In another aspect, a terminal is provided, including a CPU 2 and a PCB 1. The CPU 2 is mounted on a side of the PCB 1, and further includes the CPU heat dissipation structure. The CPU heat dissipation structure is mounted on the PCB 1 opposite to the CPU 2 On one side of the terminal, a heat dissipation hole is defined in the outer casing of the terminal, and the heat dissipation box 3 in the heat dissipation structure of the CPU is located at one side of the heat dissipation hole. In this embodiment, the terminal is an onboard computer.

Embodiment 4:

On the one hand, as shown in FIG. 7 and FIG. 8 , the embodiment provides a CPU heat dissipation structure, which is mounted on a side of the PCB 1 provided with the CPU 2 opposite to the CPU 2 . The heat dissipating structure includes a heat absorbing material, and the heat absorbing material is defined in the heat dissipating box 3, the heat dissipating box 3 includes at least one heat conducting plate 31, and the heat conducting board 31 is connected to the PCB1, the heat absorbing material Direct contact with the heat conducting plate 31. The heat dissipation box 3 is fixed to the PCB 1 by soldering. A heat sink is disposed on a side of the CPU 2 away from the heat dissipation box 3 . Mounting the heat dissipation box 3 on the PCB 1 at a position corresponding to the CPU 2 can shorten the heat conduction distance between the CPU 2 and the heat dissipation box 3 and improve heat conduction efficiency. The heat conducting plate 31 is attached to the PCB 1 to increase the heat conduction area of the heat dissipation box 3 and the PCB 1 , thereby improving the heat conduction efficiency, so that the heat transferred from the CPU 2 to the PCB 1 is quickly absorbed by the heat dissipation box 3 . Avoid the heat transfer from CPU2 to other components on PCB1 to ensure the normal operation of other components on PCB1.

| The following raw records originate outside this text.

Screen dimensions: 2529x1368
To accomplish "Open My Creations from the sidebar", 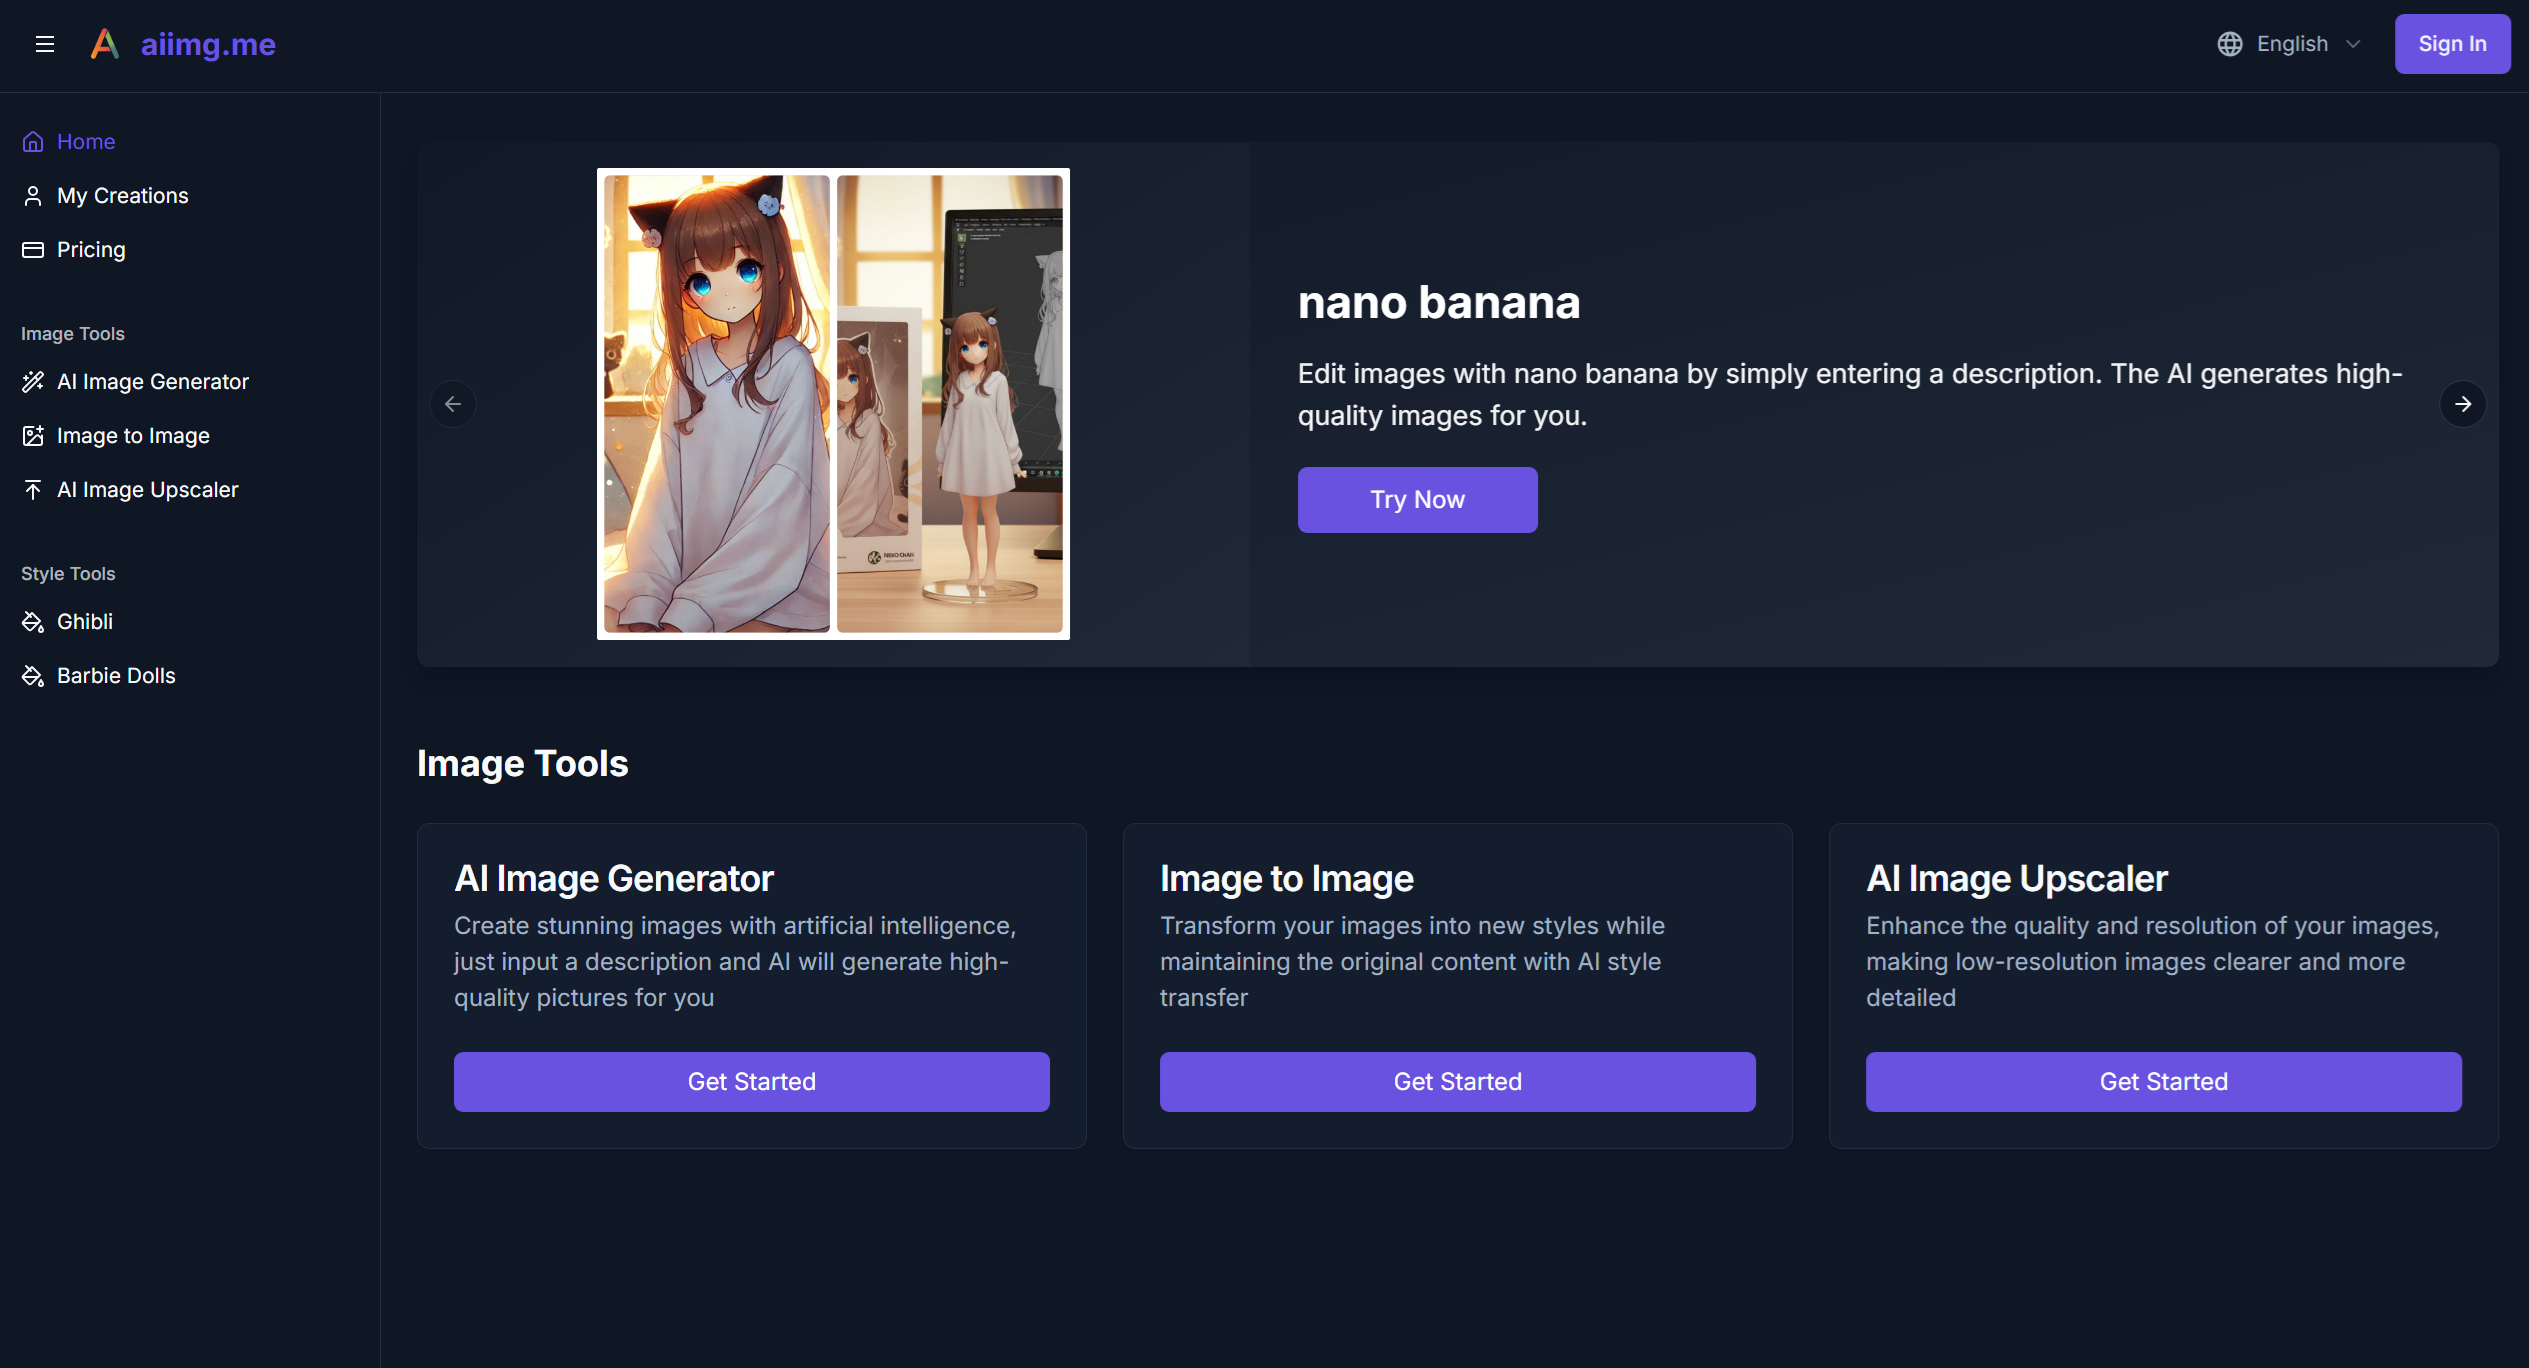I will [122, 196].
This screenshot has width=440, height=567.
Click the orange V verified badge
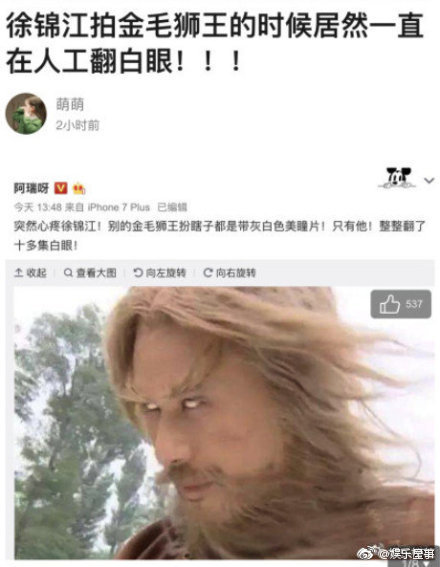(x=61, y=188)
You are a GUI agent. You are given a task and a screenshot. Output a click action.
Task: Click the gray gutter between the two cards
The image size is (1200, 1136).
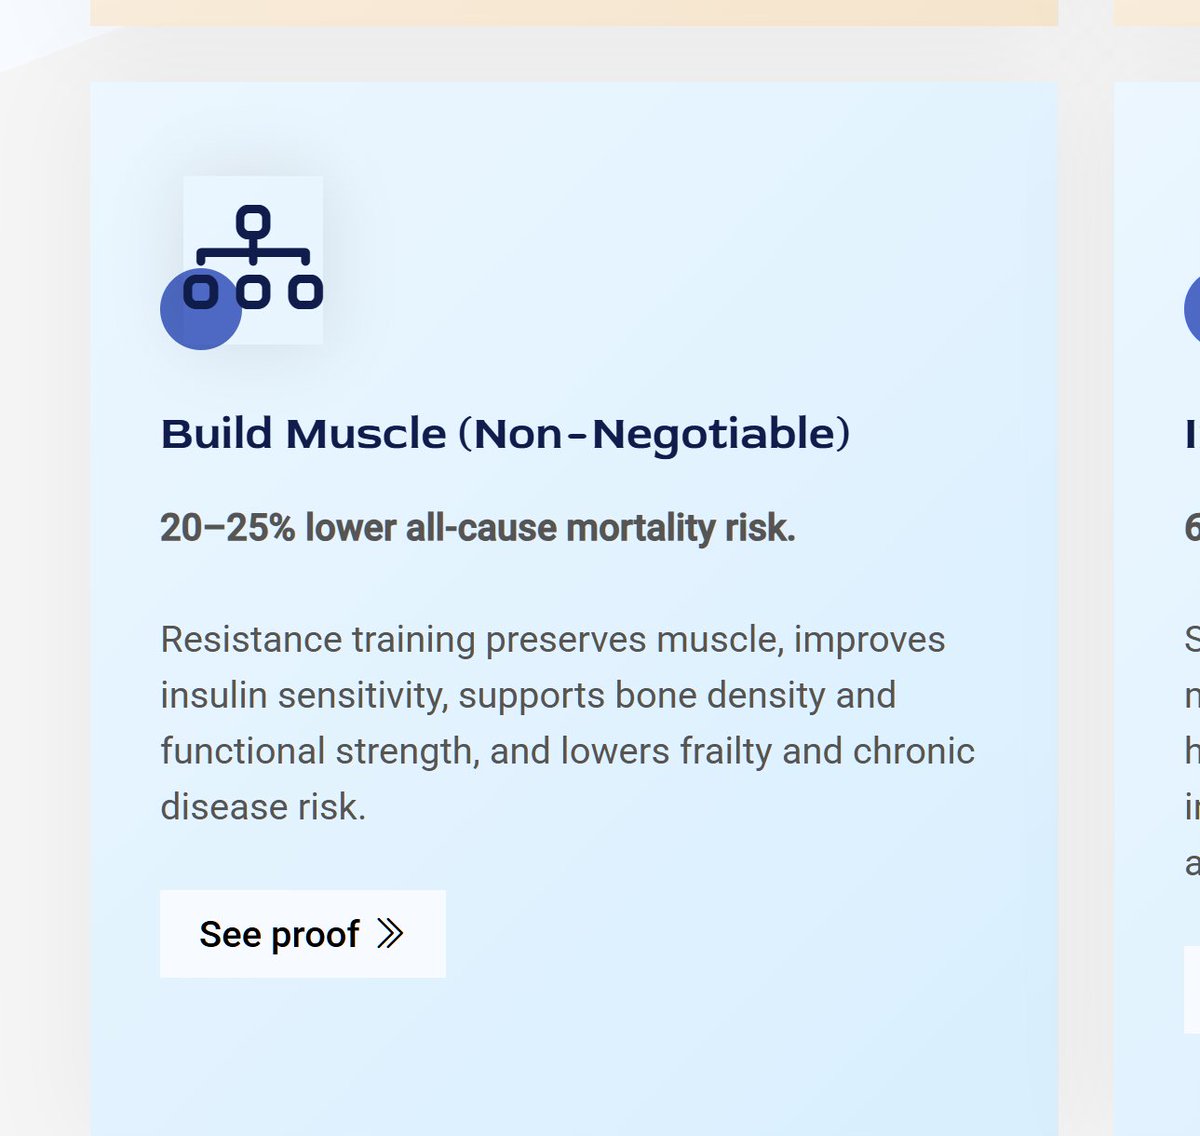[x=1086, y=600]
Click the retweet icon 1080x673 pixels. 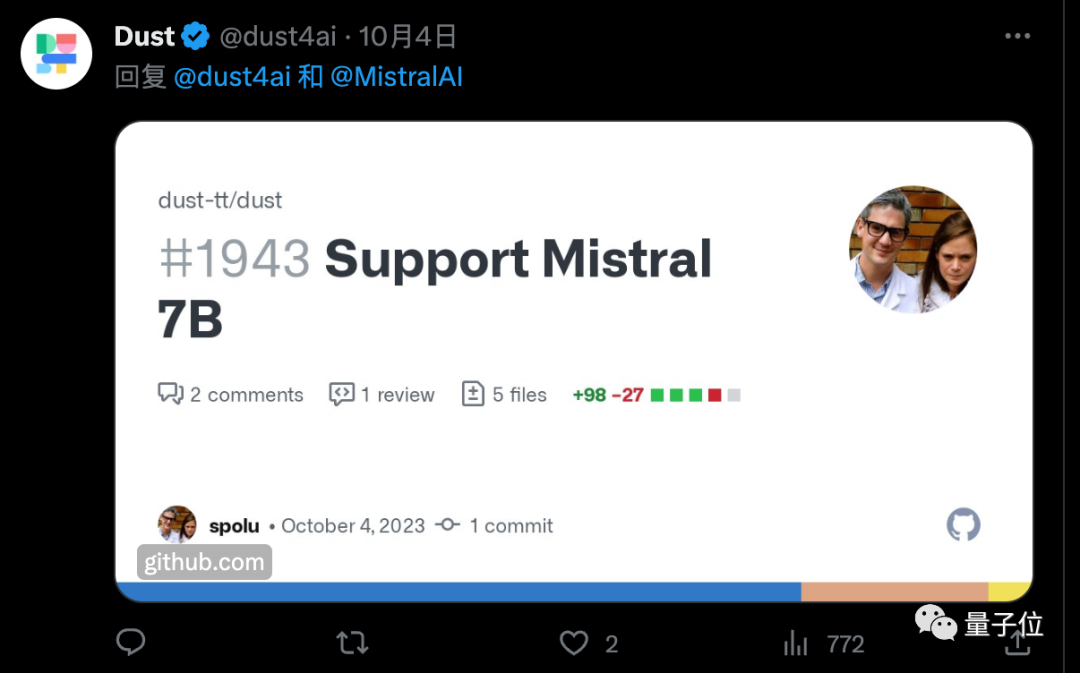[352, 643]
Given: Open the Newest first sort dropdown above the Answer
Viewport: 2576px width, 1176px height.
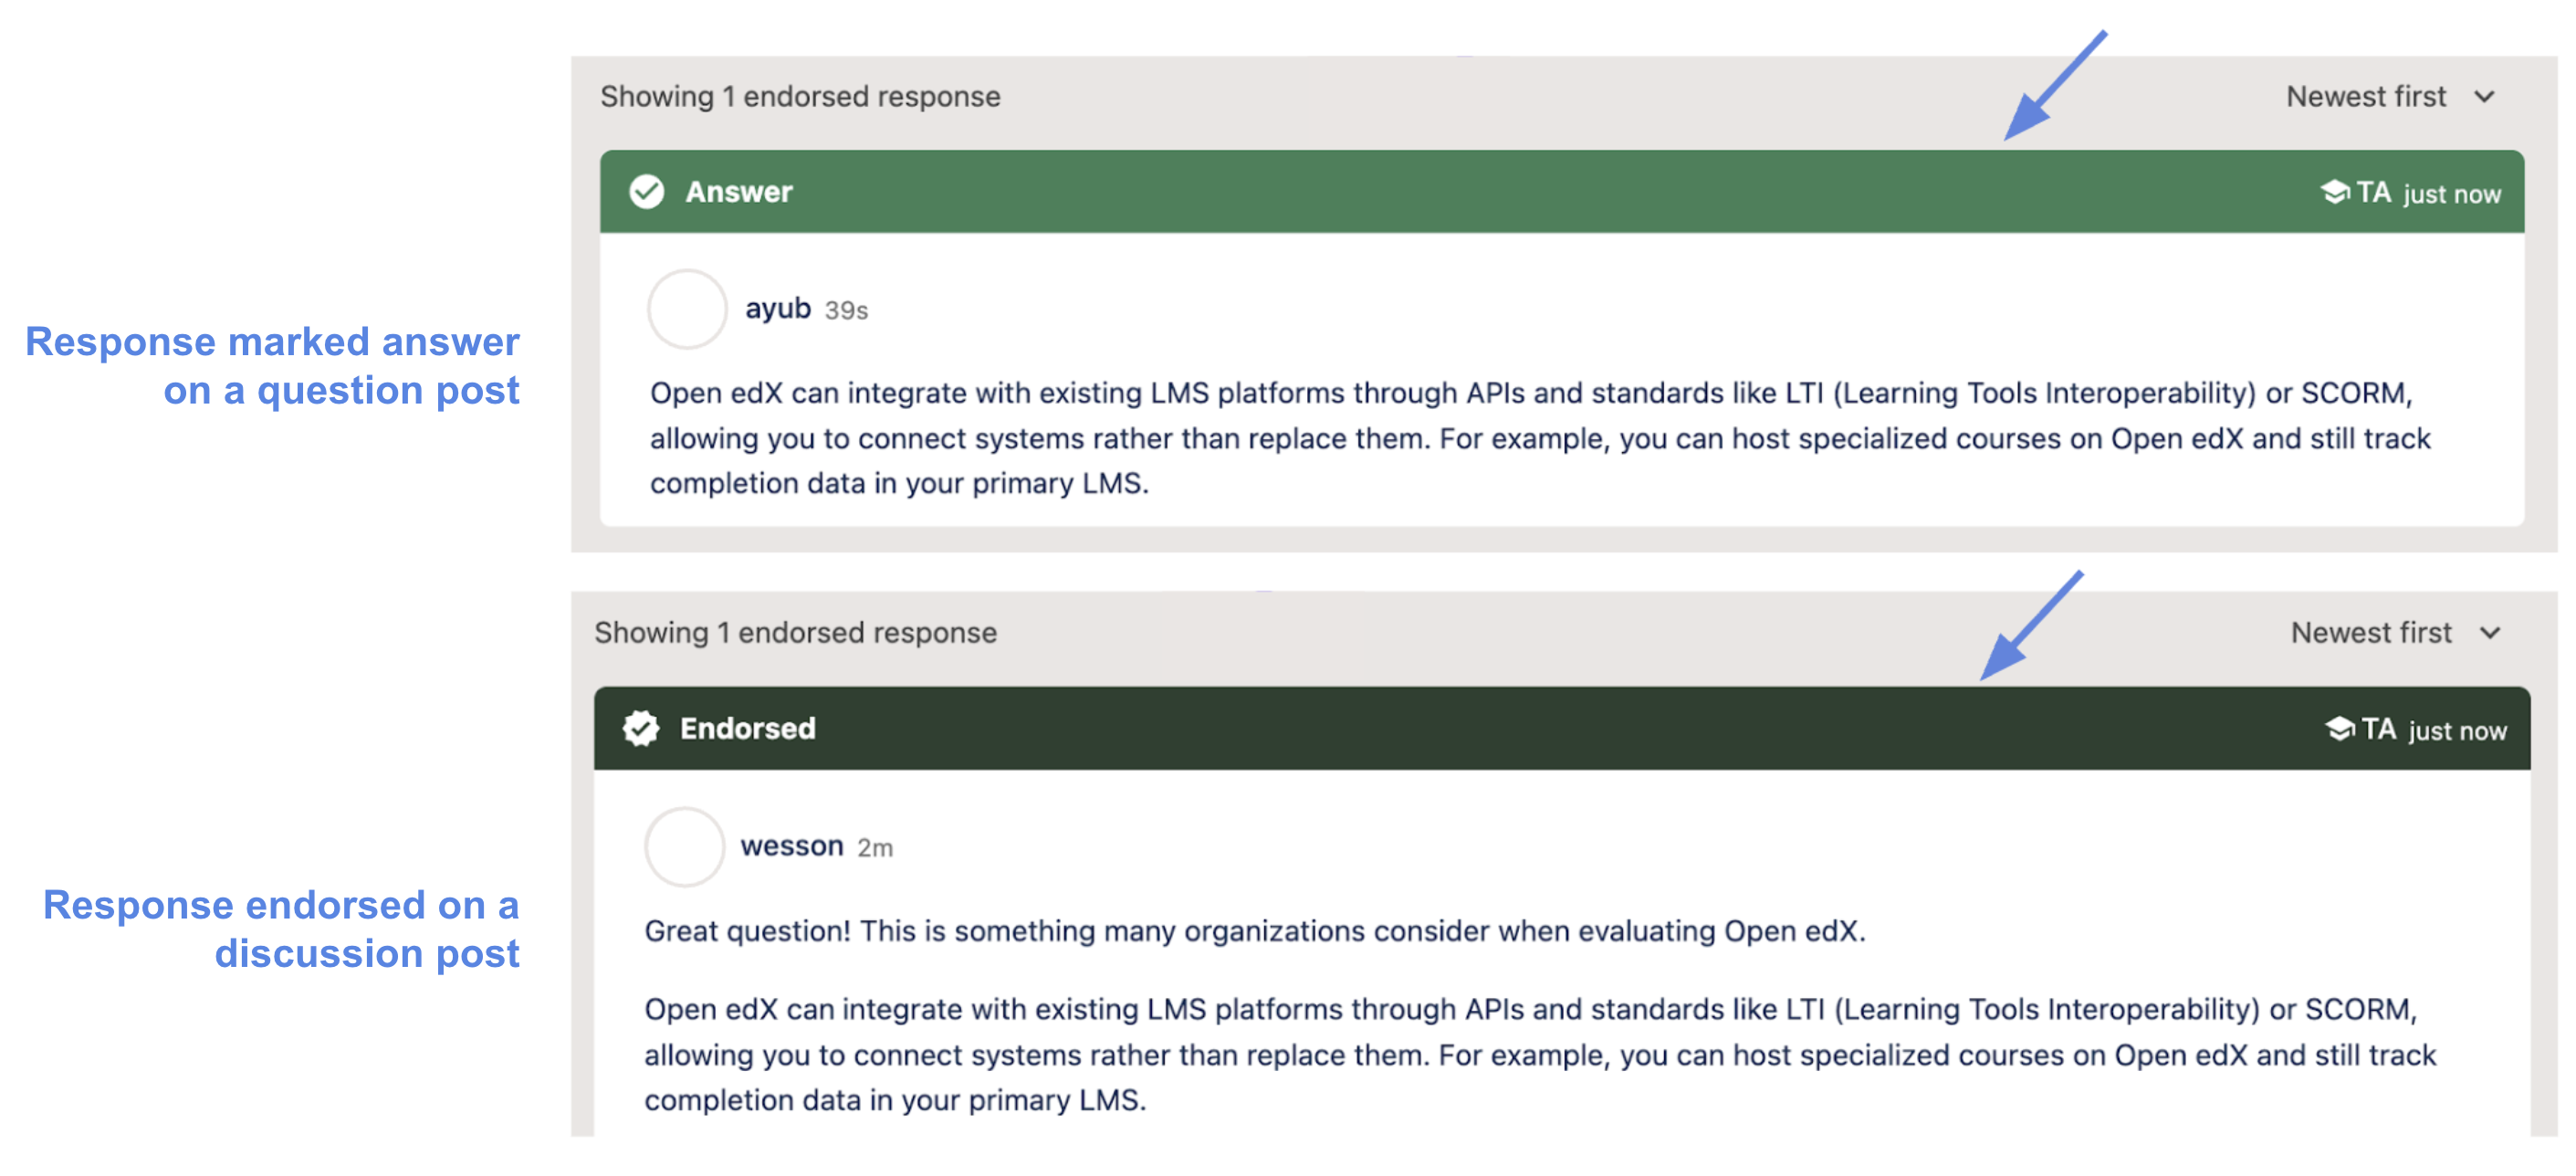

The heat dissipation box 3 adopts a box structure, and includes a heat conduction board 31, a heat dissipation board 32 disposed in parallel with the heat conduction board 31, and a heat dissipation board 31 disposed between the heat conduction board 31 and the heat dissipation board 32 for connecting the heat conduction. The plate 31 and the side plate 33 of the heat dissipation plate 32, the heat conduction plate 31, the heat dissipation plate 32, and the side plate 33 are each made of a heat conductive material. The side of the heat conducting plate 31 adjacent to the PCB 1 is a plane, and the heat conduction A plurality of thermally conductive bumps 34 are spaced apart from one side of the board 31 away from the PCB 1. One side of the heat conducting plate 31 is planar to facilitate effective bonding with the PCB 1. The other side of the heat conducting plate 31 is provided with the heat conducting protrusion 34, which can increase the heat conducting plate 31 and the suction. The heat transfer area of the hot substance improves the heat transfer efficiency. The side of the heat dissipation plate 32 away from the PCB 1 is a plane, and the side of the heat dissipation plate 32 close to the PCB 1 is also a plane.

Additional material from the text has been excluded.